Sidney Crosby overcomes major hurdles for 3rd Stanley Cup Final appearance
Penguins star missed over 100 games due to concussion issues
There was a time when it was unclear if Sidney Crosby would ever play again, let alone reach another Stanley Cup Final.
For more than a year, from January 2011 until March 2012, the effects of a concussion cast doubts over the health and future of the most talented Canadian hockey player. Would Crosby ever play again? Should he ever play again? Was he capable of ascending back to the heights of the sport?
Chris Kunitz remembers the fear he felt almost running into his teammate on the ice during his long road back from those concussion issues.
"You're unsure. When [you were] on the ice [you were] scared for him," Kunitz, a long-time teammate, recalled on Stanley Cup final media day.
"Obviously he's come a long way and he's got back to the point he left at."
Crosby's trip back to the third Stanley Cup Final (2008, 2009, 2016) has been a rollercoaster, one which saw him plunge into the deep unknowns of a concussion only to rise again as one of the game's top players.
It was around 18 months after he won his first and only Stanley Cup in 2009 that Crosby's career ventured into unsettling territory after he was hit unsuspectingly by then-Capitals centre David Steckel at the 2011 Winter Classic.
Crosby played one more game after the hit from Steckel and then wasn't seen on the ice for the Penguins in 10 months. Questions suddenly clouded over the future of the most hyped talent in decades. Speaking to reporters in the aftermath, Crosby said he felt off, sick, and stung by headaches. He had never suffered a concussion before.
Steckel, too, became something of a marked man, infamous for unintentionally threatening the future of Crosby, who had added to his legendary status in Canada by scoring the golden goal at the Vancouver Olympics in 2010.
Some in the media wondered whether Crosby should retire.
Flashes of brilliance
Crosby finally returned to the Penguins 324 days after he was first concussed and was quickly a star again.
He beat then-New York Islanders goaltender Anders Nilsson for two goals in his return and also dished out two assists in a 5-0 win. Kunitz remembers Crosby's first games back as "glimpses of everything that he could do".
Crosby mustered 11 points in his first five games back from the long layoff, but the celebration of his return didn't last long. He was gone again when symptoms of the concussion reappeared a few weeks later.
Crosby missed 40 games before he returned again and more than 100 in all with the injury.

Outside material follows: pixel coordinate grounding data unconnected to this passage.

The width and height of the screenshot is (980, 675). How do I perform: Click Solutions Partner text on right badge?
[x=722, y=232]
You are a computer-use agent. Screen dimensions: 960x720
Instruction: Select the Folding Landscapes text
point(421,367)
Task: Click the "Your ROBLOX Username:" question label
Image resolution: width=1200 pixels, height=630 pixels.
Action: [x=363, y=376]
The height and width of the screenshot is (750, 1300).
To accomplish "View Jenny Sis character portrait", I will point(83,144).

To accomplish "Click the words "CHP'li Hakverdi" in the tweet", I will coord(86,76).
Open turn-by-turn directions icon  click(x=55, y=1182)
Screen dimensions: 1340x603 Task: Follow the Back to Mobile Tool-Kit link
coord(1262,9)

He won the scoring race by 17 points in 2014, capturing his second Art Ross Trophy and his second Hart Trophy as the league's MVP.
Nobody in the NHL has more points over the past four seasons than the Penguins captain. No one's really even close. Patrick Kane ranks second over that stretch with 35 points fewer points (329-294).
Hart Trophy candidate
Crosby finished third in the scoring race this past season and is up for another MVP. He was the league's most dominant player in a second half that saw the Penguins surge under new head coach Mike Sullivan.
"I can tell you by watching him everyday that it's not by accident that he's as good as he is," said Sullivan. "I don't know that I've been around a player in all the years that I've been associated with this league with a work ethic like Sid's."
Crosby, sporting a thin, patchy-looking beard, says he has a better understanding of all that comes with chasing the Cup, his third attempt and first in seven years. He's also thankful to get another shot given his once murky status.
"I think I appreciated it prior to going through some of those things and I think now having gone through those things I definitely appreciate it more," Crosby said. "I think I realize how tough it is to get to this point."